Interview With Chris Gabriel (1).png

What are the top 3 priorities in your role?

1 - The most important conversation I’m having at the moment is the modernisation of IT to run in a digital world – getting the right platforms, skills, people and organisation for digital transformation.

2 - Automation – without automation we can’t deliver the scale and pace needed, the IT function is perhaps the least automated business function in many organisations and so there is a lot to do but massive gains to be made if the CIO can master automation.  Security automation is a major priority for all us in the next few years

3 - IoT – At Logicalis we had a significant IoT business in South America and growing more recently in Europe – looking at smart agriculture, smart manufacturing, and city services management etc. But most customers weren’t looking for disrupting their existing business models, but improving them, making them more efficient, making ‘digital interventions’ in a system,  improving what they have, and taking a systems thinking approach.   We shouldn’t keep talking about connected fridges and how much lettuce we don’t have – but how we can use IoT to produce more lettuce, reduce waste, improve crop yields, harvests and transportation.


Which previous role had the biggest impact on your career?

When I was at Cabletron our CTO Mike Skubich had a big impact on me, I was in my early 20’s at the time and I learnt the art of storytelling from him. I’d always been ok with presenting, in fact my first public presentation was to Margaret Thatcher at my technology college in Wales at 17! But the art of storytelling which I learnt from listening to Mike at conferences was something I’ve been able to take on through my career and add my own slant too.
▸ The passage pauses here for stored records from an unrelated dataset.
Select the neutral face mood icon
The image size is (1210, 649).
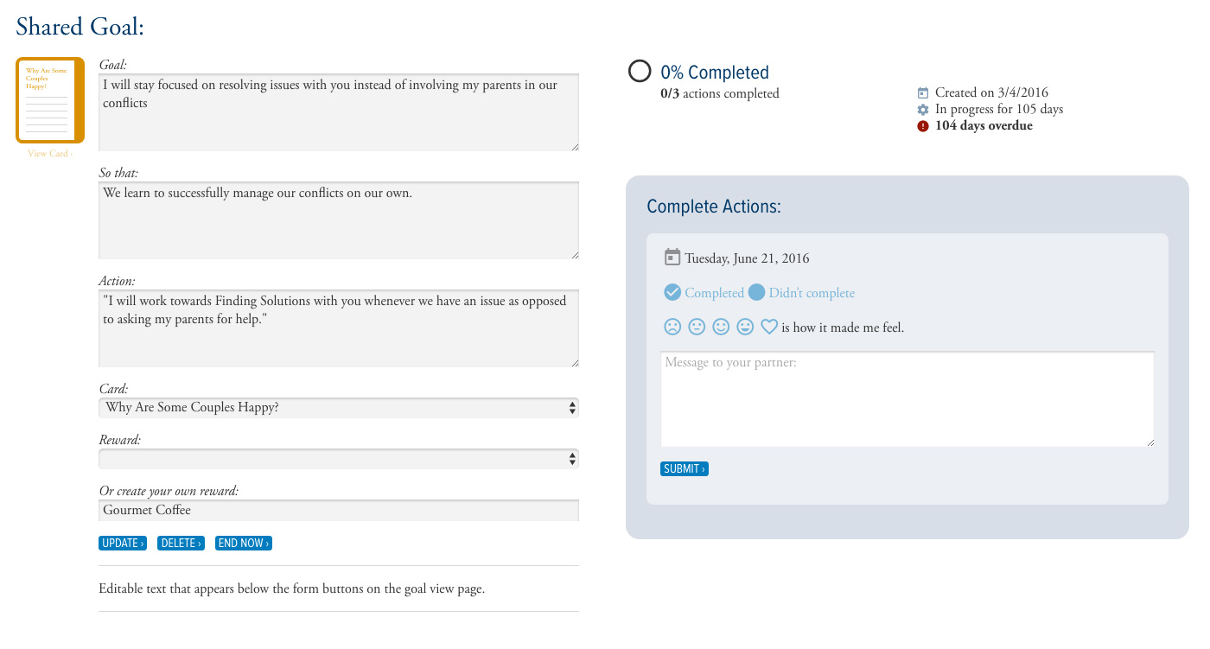tap(696, 327)
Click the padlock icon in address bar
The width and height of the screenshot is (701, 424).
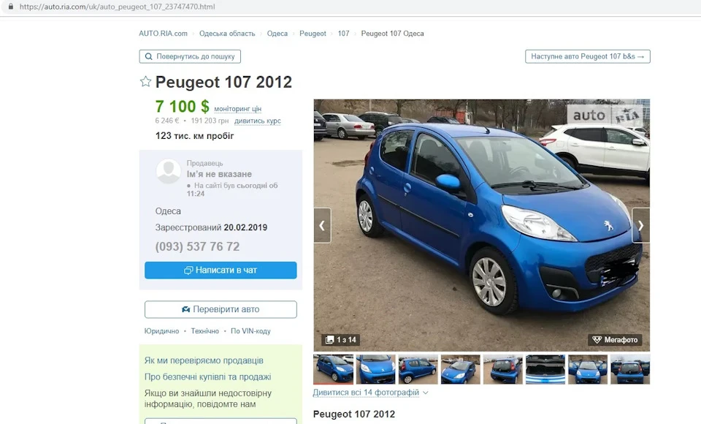pos(11,7)
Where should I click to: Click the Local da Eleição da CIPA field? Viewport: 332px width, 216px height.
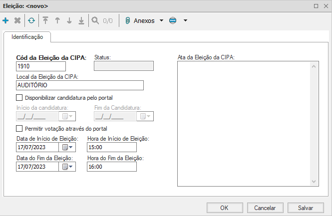pyautogui.click(x=80, y=85)
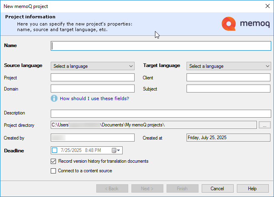Image resolution: width=274 pixels, height=197 pixels.
Task: Enable the Deadline checkbox
Action: (x=55, y=150)
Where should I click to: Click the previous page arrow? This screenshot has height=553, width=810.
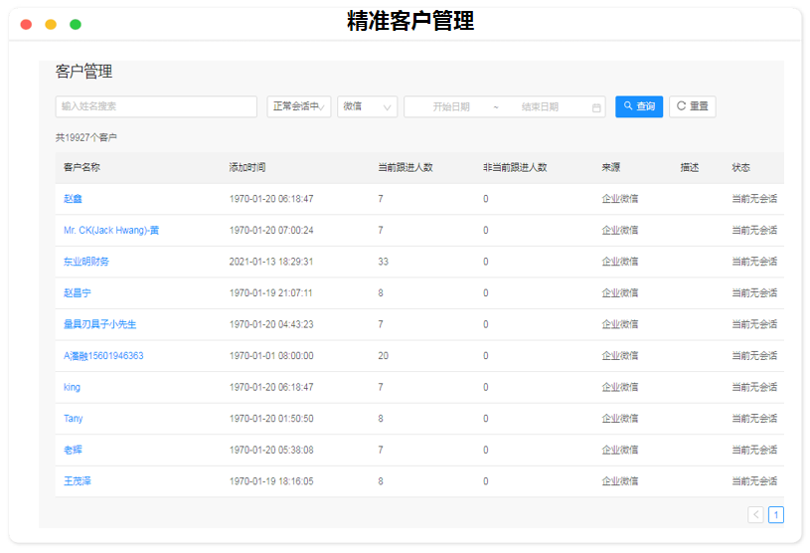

The converse to this and another really important impact was when I was at SCC many years ago now and presenting at a big conference to 200 sales people. I assumed I knew what would make a sales guy excited – offering them a £45 freebie wasn’t it as it turns out – and I died a horrible death on the stage and learnt an important lesson! Never assume you know what is important to the people you’re talking to, never assume that what you think is important is what your audience will think is important.


How do you see the role of the Technology Leader changing?

I think it is to become The Story Teller in Chief in the future. At a Forrester event, some years ago I picked up on some research talking about one function and capability that the IT function very rarely has, and that is Communications and Marketing. I believe that a CIO or CTO needs to be able to tell great stories when trying to take the business forward, or setting out a Digital transformation or technology story that is supported by a strategy.

This is vital at a time when one dynamic in the industry is the amount of money startups and new cloud services companies are investing in marketing and communications, using it to target business leaders and engaging directly with the business and what it spends on digital and IT. There are so many surveys saying spend is moving from IT to Line of Business because IT cannot keep up – but I am not so sure this is the case.  I think the stories LOBs are hearing from vendors are just more compelling than the CIO is telling – and the CIO needs to move into this space through compelling storytelling and communications.


What are the 3 most important issues confronting the technology industry?

1 - Disconnect between IT and the business – Coming from the false assumptions/perceptions (e.g. role of IT in the business, or misleading tech stories such as the ‘connected fridges’) – my job, and in fact all of our jobs in the channel is to help CIO’s make the transition to digital and help the CIO think how they can reconfigure what they do, and how the whole ecosystem is going to play out over the coming years. I think the gap is narrower than people think, its just expedient for many to make it look like a gulf. We all need to help modernise IT and help close the gaps and cracks appearing between them and their business colleagues.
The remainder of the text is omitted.